Gesù era dunque l'agnello che sarebbe stato immolato, cioè ucciso…
Mi tornarono alla mente le parole di quel vecchio, quaranta giorni dopo la nascita di Gesù: "Il dolore ti trafiggerà come una spada". Gesù era il Figlio di Dio, si stava manifestando Dio e come tale non poteva essere sacrificato. Ecco perché aveva preso da me l'umanità. Avrebbe preso il posto dei tanti agnelli che si sacrificavano nel tempio. Non più un animale, ma un uomo rappresentante di tutti gli uomini. Ogni creatura umana capii che era racchiusa il quel sacrificio. In Lui ogni persona, anche se peccatrice, sarebbe tornata ad essere figlia di Dio nel Figlio.

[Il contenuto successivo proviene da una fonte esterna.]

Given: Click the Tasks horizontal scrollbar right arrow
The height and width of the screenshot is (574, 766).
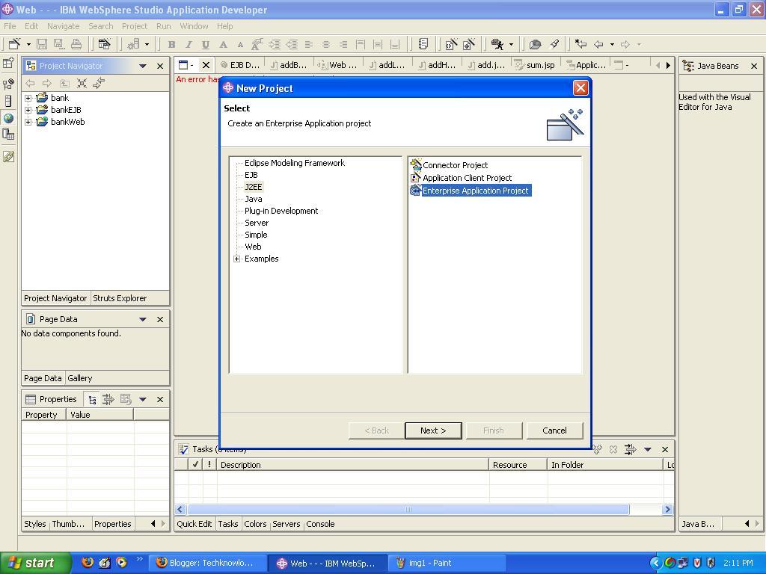Looking at the screenshot, I should 667,510.
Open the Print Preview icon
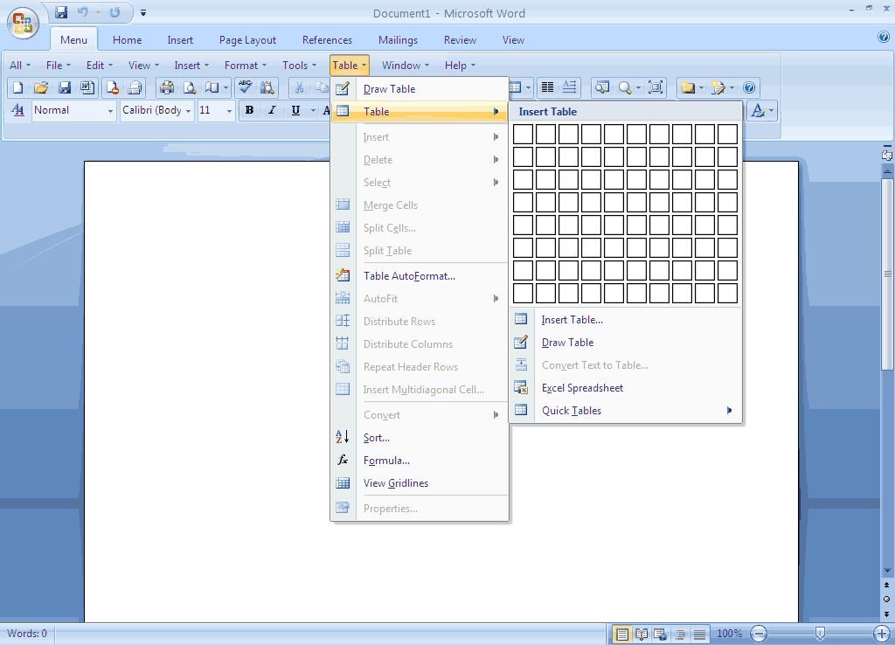 189,87
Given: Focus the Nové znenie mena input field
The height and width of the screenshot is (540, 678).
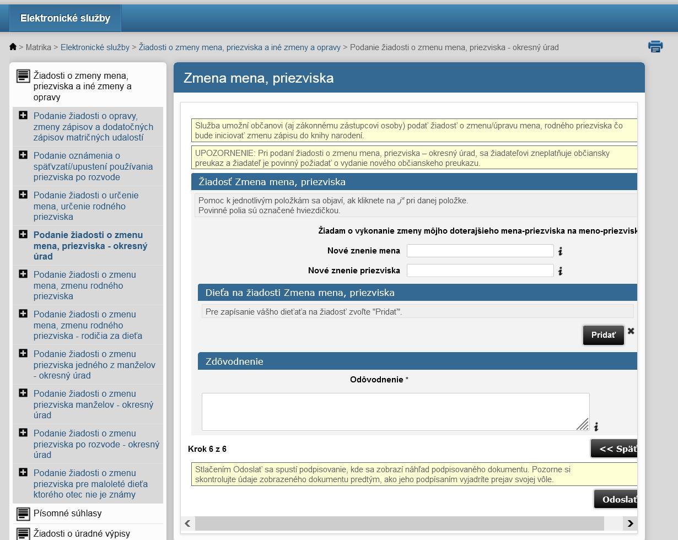Looking at the screenshot, I should [480, 251].
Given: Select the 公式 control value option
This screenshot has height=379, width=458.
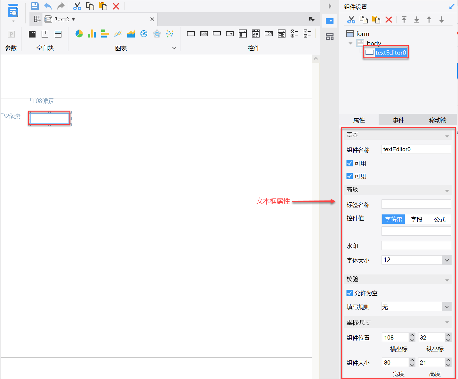Looking at the screenshot, I should (440, 219).
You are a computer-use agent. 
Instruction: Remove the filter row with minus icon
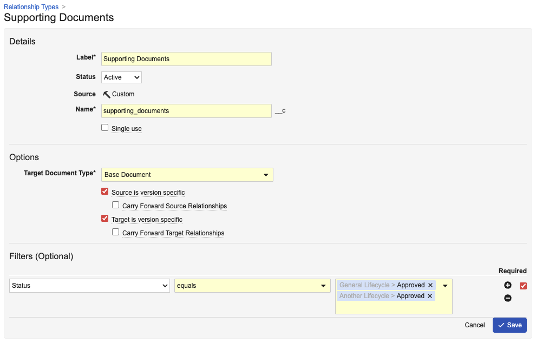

Si stava rivelando il grande mistero della salvezza da tempo attesa. Il sacrificio di Gesù avrebbe preso il posto di qualsiasi altro sacrificio e Dio sarebbe stato adorato, ringraziato e riparato nel massimo dei modi possibile. Ora bastava solo unirsi a Lui.
Lo fecero quei due discepoli che lo "seguirono", che "rimasero" con lui. Io l'avevo già fatto quando dissi il mio "eccomi!" all'angelo. Ora toccava al resto dell'umanità. Cominciarono i due discepoli che attratti da Gesù comunicarono la scoperta a chi incontravano.
Fu l'inizio. Mi associai a quel sacrificio che intravidi. Avrei sofferto per lui e con lui. Lo accettai.
Oggi, anche tu puoi unirti a lui, unirti a me con lui, per partecipare a quella salvezza che Gesù è venuto a portare. Facciamolo insieme!





 


LL'ho chiamata "preghiera telematica" specificando che non si tratta di  locuzioni, visioni, apparizioni, ma di semplice meditazione fatta in  preghiera immaginando che la Madonna mi suggerisca ciò che scrivo.